Source data START

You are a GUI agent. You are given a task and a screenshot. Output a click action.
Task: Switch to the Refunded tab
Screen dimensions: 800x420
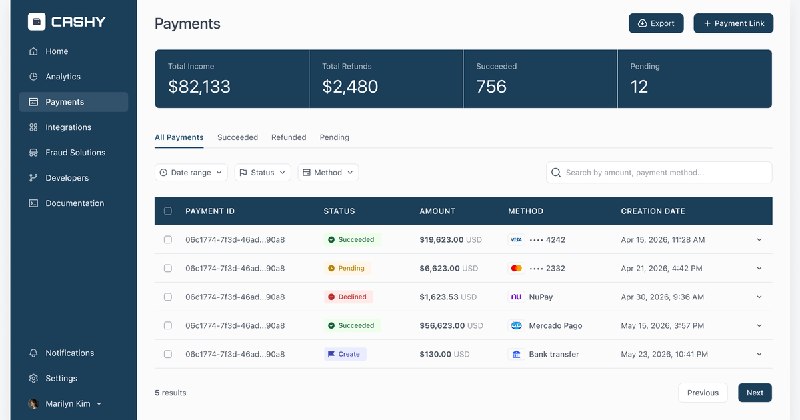(x=289, y=137)
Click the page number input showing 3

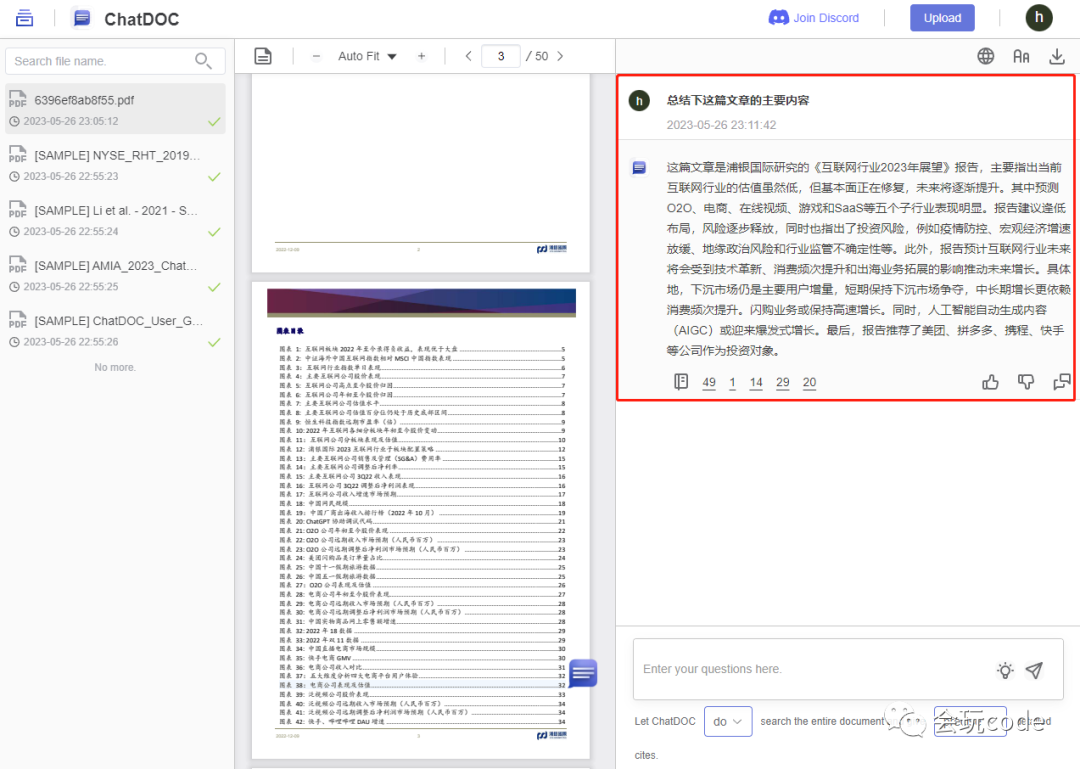(x=501, y=56)
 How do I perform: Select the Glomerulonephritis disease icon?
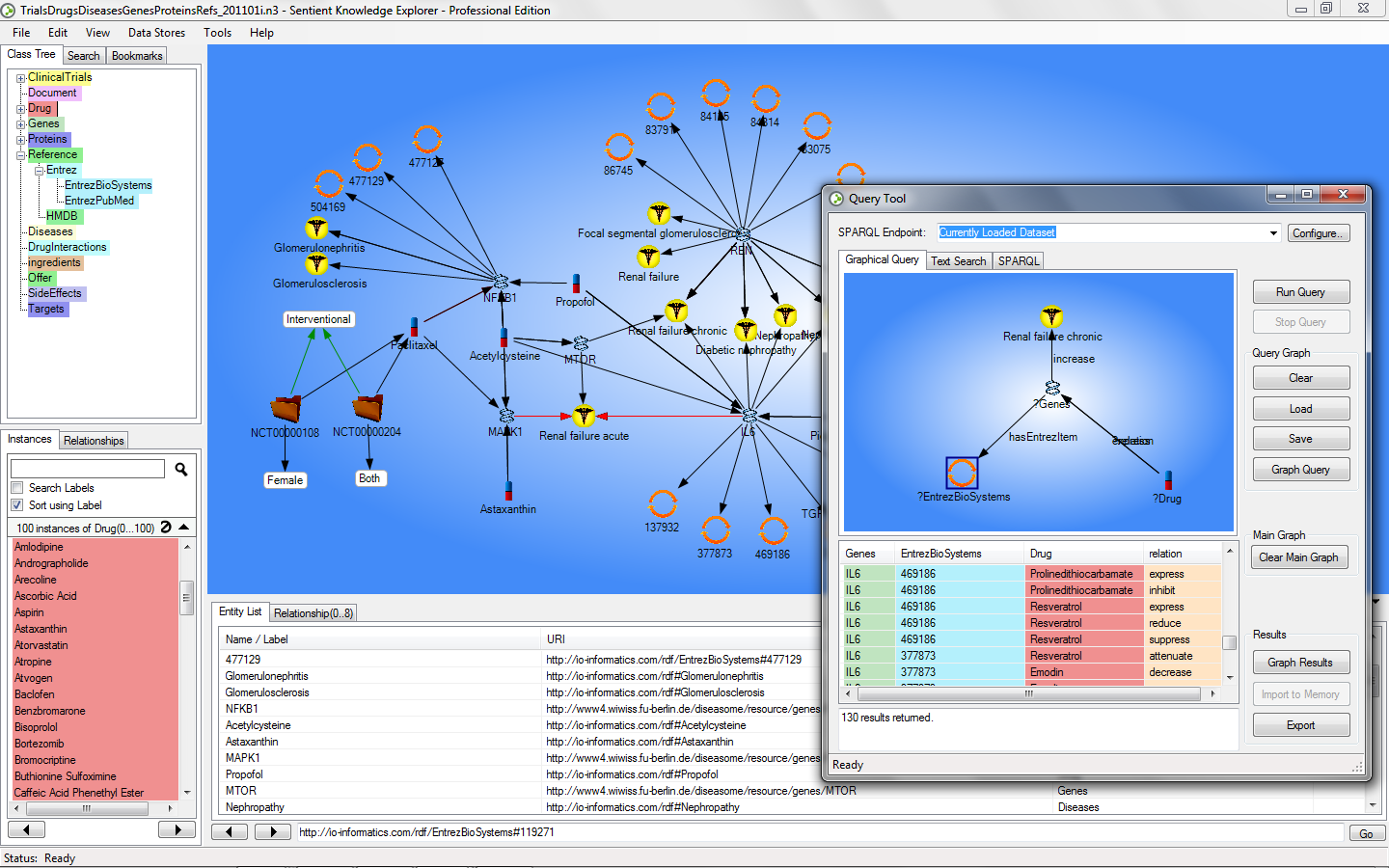pos(316,229)
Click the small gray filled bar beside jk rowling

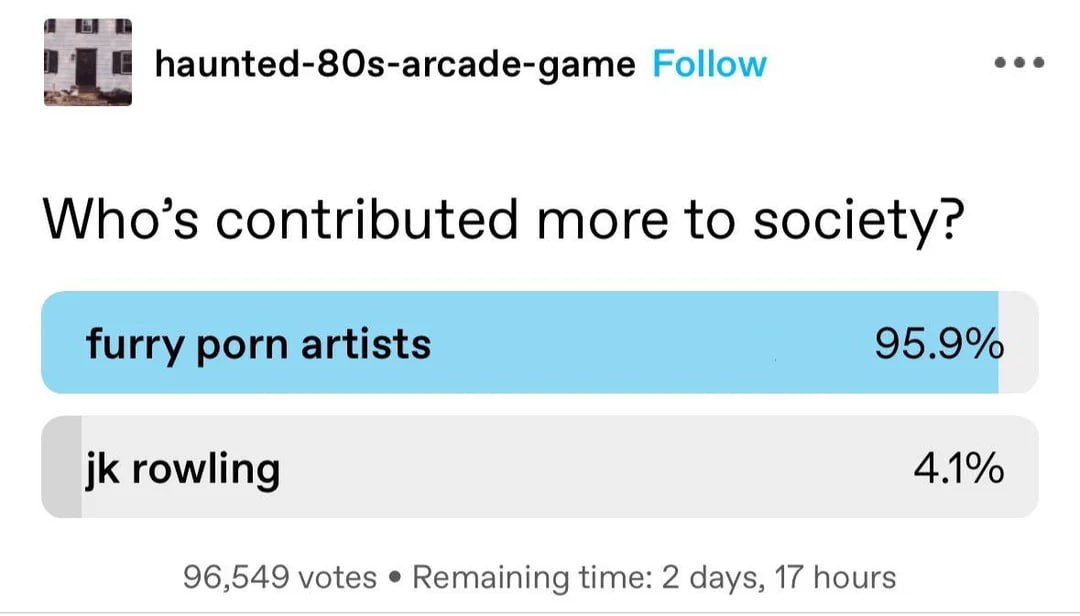[61, 468]
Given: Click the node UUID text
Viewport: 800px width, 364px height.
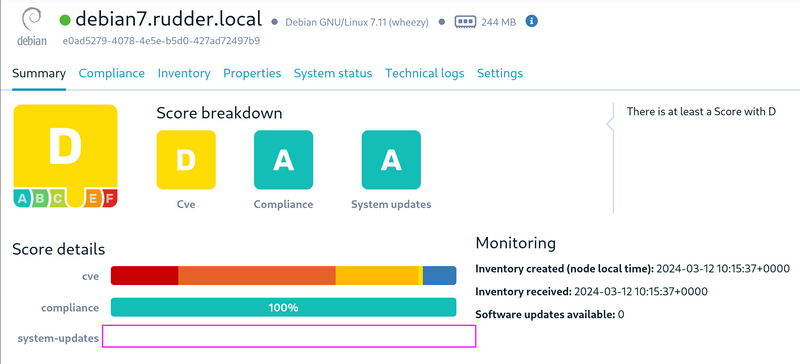Looking at the screenshot, I should 161,41.
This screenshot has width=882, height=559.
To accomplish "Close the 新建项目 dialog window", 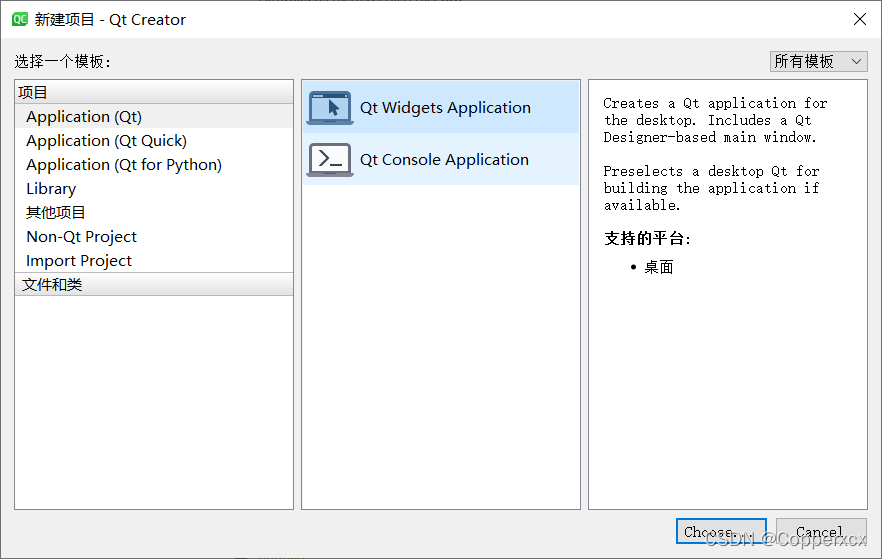I will [x=860, y=19].
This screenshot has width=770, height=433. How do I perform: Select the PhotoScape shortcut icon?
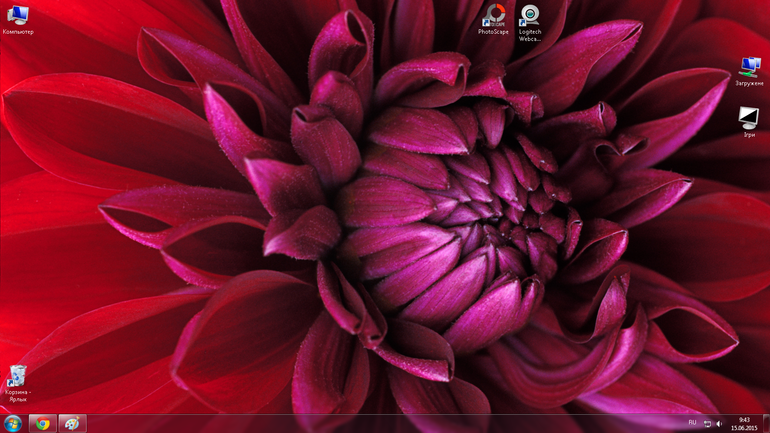point(493,14)
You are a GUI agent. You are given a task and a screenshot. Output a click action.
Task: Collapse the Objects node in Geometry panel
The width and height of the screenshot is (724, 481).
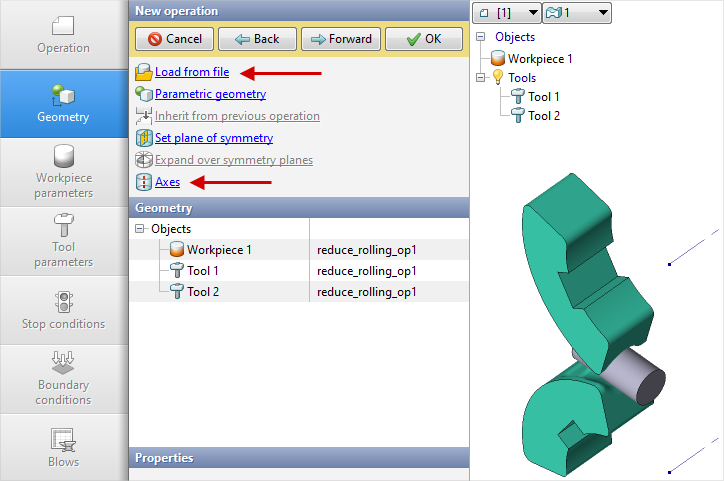coord(140,229)
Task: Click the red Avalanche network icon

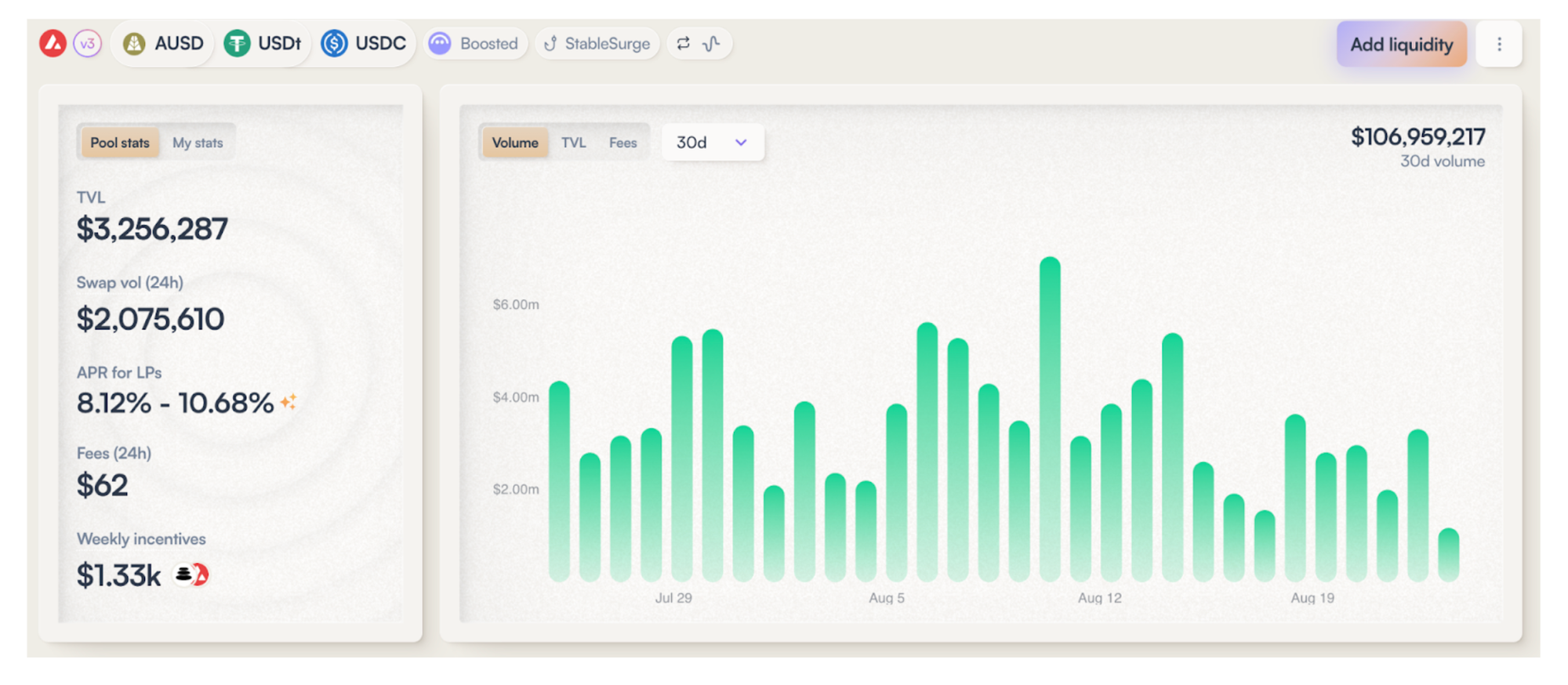Action: point(53,43)
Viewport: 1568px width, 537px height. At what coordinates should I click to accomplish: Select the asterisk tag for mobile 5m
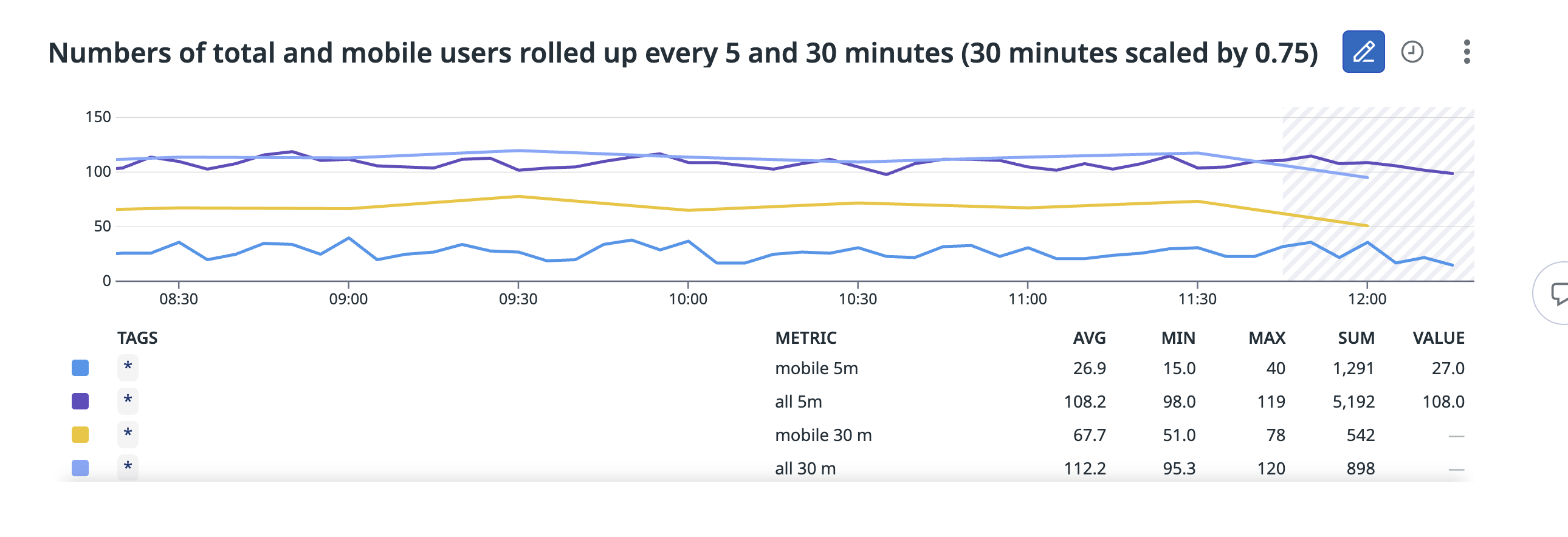tap(128, 368)
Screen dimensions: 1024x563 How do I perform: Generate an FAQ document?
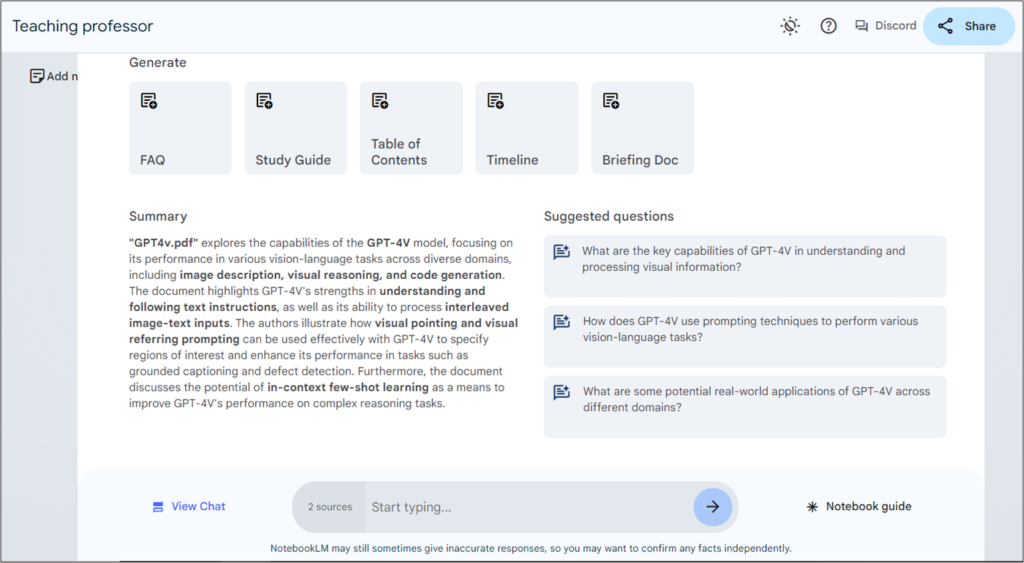coord(180,128)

Source data END

= What you have to do =
Retype exactly. Include each line from the start of the material through the line holding "Given: Click the node UUID text", and leave the pictures out.

= Exercise solution =
You are a GUI agent. You are given a task and a screenshot. Output a click action.
Task: Switch to the Refunded tab
Screen dimensions: 800x420
(x=289, y=137)
Click the page number input showing 3

(x=501, y=56)
 How do I perform: Select the Glomerulonephritis disease icon?
pos(316,229)
Click the small gray filled bar beside jk rowling

[61, 468]
Given: Click the node UUID text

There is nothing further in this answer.